* **ACTION ITEM**
Return every one of the items below word for word, with nothing changed, added, or left out.

* **DATA FOR THIS EXERCISE**
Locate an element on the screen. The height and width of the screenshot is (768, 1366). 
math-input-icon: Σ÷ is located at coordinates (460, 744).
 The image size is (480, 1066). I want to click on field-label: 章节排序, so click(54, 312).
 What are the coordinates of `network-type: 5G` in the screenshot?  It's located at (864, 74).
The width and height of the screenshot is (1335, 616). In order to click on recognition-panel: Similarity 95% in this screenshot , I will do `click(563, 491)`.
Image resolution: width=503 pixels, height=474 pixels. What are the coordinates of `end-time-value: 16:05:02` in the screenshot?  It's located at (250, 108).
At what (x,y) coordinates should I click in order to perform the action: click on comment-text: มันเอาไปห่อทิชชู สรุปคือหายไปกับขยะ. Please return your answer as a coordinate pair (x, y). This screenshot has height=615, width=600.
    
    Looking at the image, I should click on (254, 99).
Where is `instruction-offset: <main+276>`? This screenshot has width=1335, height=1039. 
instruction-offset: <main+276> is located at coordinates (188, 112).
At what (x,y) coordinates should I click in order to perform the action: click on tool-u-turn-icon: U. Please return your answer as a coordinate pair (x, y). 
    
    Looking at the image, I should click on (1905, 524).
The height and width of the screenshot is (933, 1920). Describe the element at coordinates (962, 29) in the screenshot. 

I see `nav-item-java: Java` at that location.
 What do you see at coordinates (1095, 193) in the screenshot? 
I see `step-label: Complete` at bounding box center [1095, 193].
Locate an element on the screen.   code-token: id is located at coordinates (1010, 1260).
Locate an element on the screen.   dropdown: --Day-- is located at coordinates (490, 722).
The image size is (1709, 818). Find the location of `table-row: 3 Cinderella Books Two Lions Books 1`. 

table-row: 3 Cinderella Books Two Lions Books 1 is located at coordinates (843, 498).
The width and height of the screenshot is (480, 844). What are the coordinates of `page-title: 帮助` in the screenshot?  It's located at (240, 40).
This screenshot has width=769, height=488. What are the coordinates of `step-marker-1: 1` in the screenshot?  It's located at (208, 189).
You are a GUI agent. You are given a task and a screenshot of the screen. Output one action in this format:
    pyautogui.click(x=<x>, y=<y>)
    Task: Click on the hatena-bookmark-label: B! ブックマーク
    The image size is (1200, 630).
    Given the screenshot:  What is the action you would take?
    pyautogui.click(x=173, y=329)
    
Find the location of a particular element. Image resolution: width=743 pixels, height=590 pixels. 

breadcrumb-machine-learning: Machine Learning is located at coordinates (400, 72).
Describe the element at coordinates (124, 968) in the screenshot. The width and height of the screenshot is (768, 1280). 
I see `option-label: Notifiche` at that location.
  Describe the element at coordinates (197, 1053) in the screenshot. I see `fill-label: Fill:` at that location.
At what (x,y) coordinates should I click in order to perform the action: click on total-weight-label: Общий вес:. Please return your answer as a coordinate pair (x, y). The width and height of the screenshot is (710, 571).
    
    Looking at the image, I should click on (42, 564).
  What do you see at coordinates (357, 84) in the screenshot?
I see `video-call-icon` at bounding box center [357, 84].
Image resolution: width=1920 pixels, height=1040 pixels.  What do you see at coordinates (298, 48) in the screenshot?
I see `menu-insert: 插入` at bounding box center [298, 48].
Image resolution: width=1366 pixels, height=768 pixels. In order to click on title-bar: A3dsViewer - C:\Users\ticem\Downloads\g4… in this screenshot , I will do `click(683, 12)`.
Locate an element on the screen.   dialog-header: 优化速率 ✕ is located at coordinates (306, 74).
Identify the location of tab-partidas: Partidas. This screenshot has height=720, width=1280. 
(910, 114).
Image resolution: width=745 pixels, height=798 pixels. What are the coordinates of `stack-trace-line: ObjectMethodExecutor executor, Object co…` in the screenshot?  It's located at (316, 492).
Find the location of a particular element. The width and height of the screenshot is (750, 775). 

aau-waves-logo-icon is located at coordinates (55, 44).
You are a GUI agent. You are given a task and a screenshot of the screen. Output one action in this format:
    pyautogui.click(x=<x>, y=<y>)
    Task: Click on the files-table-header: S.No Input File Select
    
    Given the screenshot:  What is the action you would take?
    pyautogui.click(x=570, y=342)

* **ANSWER**
Locate an element on the screen. The height and width of the screenshot is (768, 1366). 
math-input-icon: Σ÷ is located at coordinates (460, 744).
 The image size is (480, 1066). I want to click on field-label: 章节排序, so click(54, 312).
 What are the coordinates of `network-type: 5G` in the screenshot?  It's located at (864, 74).
The width and height of the screenshot is (1335, 616). In order to click on recognition-panel: Similarity 95% in this screenshot , I will do `click(563, 491)`.
Image resolution: width=503 pixels, height=474 pixels. What are the coordinates of `end-time-value: 16:05:02` in the screenshot?  It's located at (250, 108).
At what (x,y) coordinates should I click in order to perform the action: click on comment-text: มันเอาไปห่อทิชชู สรุปคือหายไปกับขยะ. Please return your answer as a coordinate pair (x, y). This screenshot has height=615, width=600.
    
    Looking at the image, I should click on (254, 99).
Where is `instruction-offset: <main+276>`? This screenshot has width=1335, height=1039. 
instruction-offset: <main+276> is located at coordinates (188, 112).
At what (x,y) coordinates should I click in order to perform the action: click on tool-u-turn-icon: U. Please return your answer as a coordinate pair (x, y). 
    
    Looking at the image, I should click on (1905, 524).
The height and width of the screenshot is (933, 1920). Describe the element at coordinates (962, 29) in the screenshot. 

I see `nav-item-java: Java` at that location.
 What do you see at coordinates (1095, 193) in the screenshot? 
I see `step-label: Complete` at bounding box center [1095, 193].
Locate an element on the screen.   code-token: id is located at coordinates (1010, 1260).
Locate an element on the screen.   dropdown: --Day-- is located at coordinates (490, 722).
The image size is (1709, 818). Find the location of `table-row: 3 Cinderella Books Two Lions Books 1`. 

table-row: 3 Cinderella Books Two Lions Books 1 is located at coordinates (843, 498).
The width and height of the screenshot is (480, 844). What are the coordinates of `page-title: 帮助` in the screenshot?  It's located at (240, 40).
This screenshot has width=769, height=488. What are the coordinates of `step-marker-1: 1` in the screenshot?  It's located at (208, 189).
You are a GUI agent. You are given a task and a screenshot of the screen. Output one action in this format:
    pyautogui.click(x=<x>, y=<y>)
    Task: Click on the hatena-bookmark-label: B! ブックマーク
    The image size is (1200, 630).
    Given the screenshot:  What is the action you would take?
    pyautogui.click(x=173, y=329)
    
Find the location of a particular element. Image resolution: width=743 pixels, height=590 pixels. 

breadcrumb-machine-learning: Machine Learning is located at coordinates (400, 72).
Describe the element at coordinates (124, 968) in the screenshot. The width and height of the screenshot is (768, 1280). 
I see `option-label: Notifiche` at that location.
  Describe the element at coordinates (197, 1053) in the screenshot. I see `fill-label: Fill:` at that location.
At what (x,y) coordinates should I click in order to perform the action: click on total-weight-label: Общий вес:. Please return your answer as a coordinate pair (x, y). The width and height of the screenshot is (710, 571).
    
    Looking at the image, I should click on (42, 564).
  What do you see at coordinates (357, 84) in the screenshot?
I see `video-call-icon` at bounding box center [357, 84].
Image resolution: width=1920 pixels, height=1040 pixels.  What do you see at coordinates (298, 48) in the screenshot?
I see `menu-insert: 插入` at bounding box center [298, 48].
Image resolution: width=1366 pixels, height=768 pixels. In order to click on title-bar: A3dsViewer - C:\Users\ticem\Downloads\g4… in this screenshot , I will do `click(683, 12)`.
Locate an element on the screen.   dialog-header: 优化速率 ✕ is located at coordinates (306, 74).
Identify the location of tab-partidas: Partidas. This screenshot has height=720, width=1280. 
(910, 114).
Image resolution: width=745 pixels, height=798 pixels. What are the coordinates of `stack-trace-line: ObjectMethodExecutor executor, Object co…` in the screenshot?  It's located at (316, 492).
Find the location of a particular element. The width and height of the screenshot is (750, 775). 

aau-waves-logo-icon is located at coordinates (55, 44).
You are a GUI agent. You are given a task and a screenshot of the screen. Output one action in this format:
    pyautogui.click(x=<x>, y=<y>)
    Task: Click on the files-table-header: S.No Input File Select
    
    Given the screenshot:  What is the action you would take?
    pyautogui.click(x=570, y=342)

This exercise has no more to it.